> [WORK TO BE COMPLETED] Please copy, unchanged, the part of the data below that opens with the line containing "Given: Stop the debug session in top toolbar" and closes with the line containing "Action: tap(42, 422)", including both of those lines.

> [Extracted records]

•••••

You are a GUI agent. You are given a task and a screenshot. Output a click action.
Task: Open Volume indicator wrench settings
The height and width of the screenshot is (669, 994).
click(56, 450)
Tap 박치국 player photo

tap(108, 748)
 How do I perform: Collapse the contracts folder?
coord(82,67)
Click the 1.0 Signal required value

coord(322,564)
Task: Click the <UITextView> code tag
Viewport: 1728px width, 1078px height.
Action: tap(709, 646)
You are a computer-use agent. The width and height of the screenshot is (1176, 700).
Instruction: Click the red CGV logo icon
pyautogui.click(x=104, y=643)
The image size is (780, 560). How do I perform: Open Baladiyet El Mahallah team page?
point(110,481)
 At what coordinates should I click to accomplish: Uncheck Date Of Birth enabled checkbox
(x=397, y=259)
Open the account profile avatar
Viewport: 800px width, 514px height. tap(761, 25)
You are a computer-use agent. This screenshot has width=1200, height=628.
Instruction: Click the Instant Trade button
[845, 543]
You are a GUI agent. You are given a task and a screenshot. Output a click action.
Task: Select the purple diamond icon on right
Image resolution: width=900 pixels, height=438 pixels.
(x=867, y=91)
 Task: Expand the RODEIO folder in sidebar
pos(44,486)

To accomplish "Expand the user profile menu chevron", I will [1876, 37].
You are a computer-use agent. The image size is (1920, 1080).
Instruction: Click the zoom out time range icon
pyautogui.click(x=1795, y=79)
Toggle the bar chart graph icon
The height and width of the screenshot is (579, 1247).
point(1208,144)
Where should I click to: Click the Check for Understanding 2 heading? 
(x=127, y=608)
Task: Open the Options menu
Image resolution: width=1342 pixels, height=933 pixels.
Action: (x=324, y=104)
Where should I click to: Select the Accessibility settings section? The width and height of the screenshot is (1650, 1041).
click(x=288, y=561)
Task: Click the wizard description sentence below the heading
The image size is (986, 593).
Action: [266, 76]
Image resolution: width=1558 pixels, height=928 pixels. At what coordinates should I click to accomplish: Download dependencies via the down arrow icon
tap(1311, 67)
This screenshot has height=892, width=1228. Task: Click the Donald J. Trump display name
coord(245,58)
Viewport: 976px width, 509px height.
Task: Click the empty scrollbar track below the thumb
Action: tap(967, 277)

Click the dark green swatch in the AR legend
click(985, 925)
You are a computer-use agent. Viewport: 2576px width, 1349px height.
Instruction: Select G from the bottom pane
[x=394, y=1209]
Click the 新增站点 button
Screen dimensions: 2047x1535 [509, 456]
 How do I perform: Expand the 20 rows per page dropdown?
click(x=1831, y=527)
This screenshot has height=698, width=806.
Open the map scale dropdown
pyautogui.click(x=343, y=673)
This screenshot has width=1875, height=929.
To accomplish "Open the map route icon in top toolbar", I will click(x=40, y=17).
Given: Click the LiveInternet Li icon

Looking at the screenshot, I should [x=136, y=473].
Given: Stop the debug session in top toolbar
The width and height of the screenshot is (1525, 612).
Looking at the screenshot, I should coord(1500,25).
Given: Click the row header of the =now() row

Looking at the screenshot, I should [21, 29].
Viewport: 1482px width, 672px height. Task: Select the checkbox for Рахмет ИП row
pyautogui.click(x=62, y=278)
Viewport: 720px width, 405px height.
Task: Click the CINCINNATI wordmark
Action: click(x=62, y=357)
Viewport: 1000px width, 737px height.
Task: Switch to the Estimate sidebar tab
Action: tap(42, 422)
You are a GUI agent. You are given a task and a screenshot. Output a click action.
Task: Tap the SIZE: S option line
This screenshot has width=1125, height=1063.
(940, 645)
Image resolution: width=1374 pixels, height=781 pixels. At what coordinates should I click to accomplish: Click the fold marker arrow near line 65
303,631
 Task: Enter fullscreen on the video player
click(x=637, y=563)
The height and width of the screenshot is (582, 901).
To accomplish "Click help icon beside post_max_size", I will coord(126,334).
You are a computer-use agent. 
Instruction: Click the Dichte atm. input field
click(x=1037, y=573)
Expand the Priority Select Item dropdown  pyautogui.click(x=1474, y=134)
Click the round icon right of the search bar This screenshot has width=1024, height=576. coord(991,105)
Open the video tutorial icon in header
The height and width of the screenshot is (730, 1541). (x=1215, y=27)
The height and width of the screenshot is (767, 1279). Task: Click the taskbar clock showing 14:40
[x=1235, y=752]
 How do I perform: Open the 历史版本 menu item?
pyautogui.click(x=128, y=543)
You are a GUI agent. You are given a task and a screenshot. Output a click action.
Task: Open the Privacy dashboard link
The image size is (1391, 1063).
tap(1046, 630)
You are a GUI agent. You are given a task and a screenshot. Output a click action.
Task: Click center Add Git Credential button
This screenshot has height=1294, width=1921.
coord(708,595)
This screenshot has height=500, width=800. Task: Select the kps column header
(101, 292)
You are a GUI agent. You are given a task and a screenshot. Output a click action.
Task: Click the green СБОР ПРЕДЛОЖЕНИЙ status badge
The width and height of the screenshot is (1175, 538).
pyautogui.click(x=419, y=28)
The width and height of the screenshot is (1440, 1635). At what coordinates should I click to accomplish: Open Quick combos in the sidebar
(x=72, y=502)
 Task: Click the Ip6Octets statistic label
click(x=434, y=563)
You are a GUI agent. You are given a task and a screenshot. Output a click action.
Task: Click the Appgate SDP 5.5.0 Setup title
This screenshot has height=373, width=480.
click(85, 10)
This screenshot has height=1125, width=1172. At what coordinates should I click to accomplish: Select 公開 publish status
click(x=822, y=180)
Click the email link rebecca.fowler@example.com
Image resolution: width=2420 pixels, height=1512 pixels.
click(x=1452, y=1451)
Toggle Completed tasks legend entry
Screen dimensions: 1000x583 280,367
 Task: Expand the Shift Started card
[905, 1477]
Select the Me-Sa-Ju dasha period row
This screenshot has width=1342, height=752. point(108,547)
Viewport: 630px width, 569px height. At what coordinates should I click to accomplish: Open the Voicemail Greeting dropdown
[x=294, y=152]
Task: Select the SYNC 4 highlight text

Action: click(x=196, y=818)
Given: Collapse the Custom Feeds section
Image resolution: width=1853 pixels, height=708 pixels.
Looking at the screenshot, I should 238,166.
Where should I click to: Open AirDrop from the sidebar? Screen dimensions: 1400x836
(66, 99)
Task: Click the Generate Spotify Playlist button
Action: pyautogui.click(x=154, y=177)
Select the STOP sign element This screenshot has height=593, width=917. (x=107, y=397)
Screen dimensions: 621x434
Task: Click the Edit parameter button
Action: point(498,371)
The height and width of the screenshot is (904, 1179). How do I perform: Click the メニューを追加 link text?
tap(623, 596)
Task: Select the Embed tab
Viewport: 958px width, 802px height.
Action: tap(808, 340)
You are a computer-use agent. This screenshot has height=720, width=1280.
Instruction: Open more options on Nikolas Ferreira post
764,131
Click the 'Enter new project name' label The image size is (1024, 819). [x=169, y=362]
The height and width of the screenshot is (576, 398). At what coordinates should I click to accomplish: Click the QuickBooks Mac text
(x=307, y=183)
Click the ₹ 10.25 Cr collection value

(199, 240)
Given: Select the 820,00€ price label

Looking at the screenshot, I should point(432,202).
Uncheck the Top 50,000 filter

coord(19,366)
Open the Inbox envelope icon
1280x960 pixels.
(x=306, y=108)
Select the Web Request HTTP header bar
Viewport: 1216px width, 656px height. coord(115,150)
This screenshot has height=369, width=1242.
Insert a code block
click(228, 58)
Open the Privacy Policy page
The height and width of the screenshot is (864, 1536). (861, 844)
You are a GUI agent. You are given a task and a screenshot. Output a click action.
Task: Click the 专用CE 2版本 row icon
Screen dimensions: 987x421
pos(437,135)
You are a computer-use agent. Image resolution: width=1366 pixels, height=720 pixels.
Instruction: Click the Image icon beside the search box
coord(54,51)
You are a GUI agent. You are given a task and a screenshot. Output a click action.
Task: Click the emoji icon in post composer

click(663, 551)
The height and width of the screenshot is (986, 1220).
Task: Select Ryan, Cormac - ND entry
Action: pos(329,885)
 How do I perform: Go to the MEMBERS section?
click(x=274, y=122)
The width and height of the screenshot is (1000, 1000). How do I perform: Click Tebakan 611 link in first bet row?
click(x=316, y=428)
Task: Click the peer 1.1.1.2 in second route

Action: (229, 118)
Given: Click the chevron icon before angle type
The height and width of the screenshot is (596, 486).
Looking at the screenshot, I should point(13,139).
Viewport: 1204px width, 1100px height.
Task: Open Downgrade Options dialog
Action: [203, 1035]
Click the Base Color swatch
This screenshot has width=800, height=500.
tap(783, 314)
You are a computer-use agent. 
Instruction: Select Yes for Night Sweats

•••••

> [SOLVED EXERCISE]
Given: Stop the debug session in top toolbar
The width and height of the screenshot is (1525, 612).
Looking at the screenshot, I should coord(1500,25).
Given: Click the row header of the =now() row

Looking at the screenshot, I should [21, 29].
Viewport: 1482px width, 672px height. Task: Select the checkbox for Рахмет ИП row
pyautogui.click(x=62, y=278)
Viewport: 720px width, 405px height.
Task: Click the CINCINNATI wordmark
Action: click(x=62, y=357)
Viewport: 1000px width, 737px height.
Task: Switch to the Estimate sidebar tab
Action: tap(42, 422)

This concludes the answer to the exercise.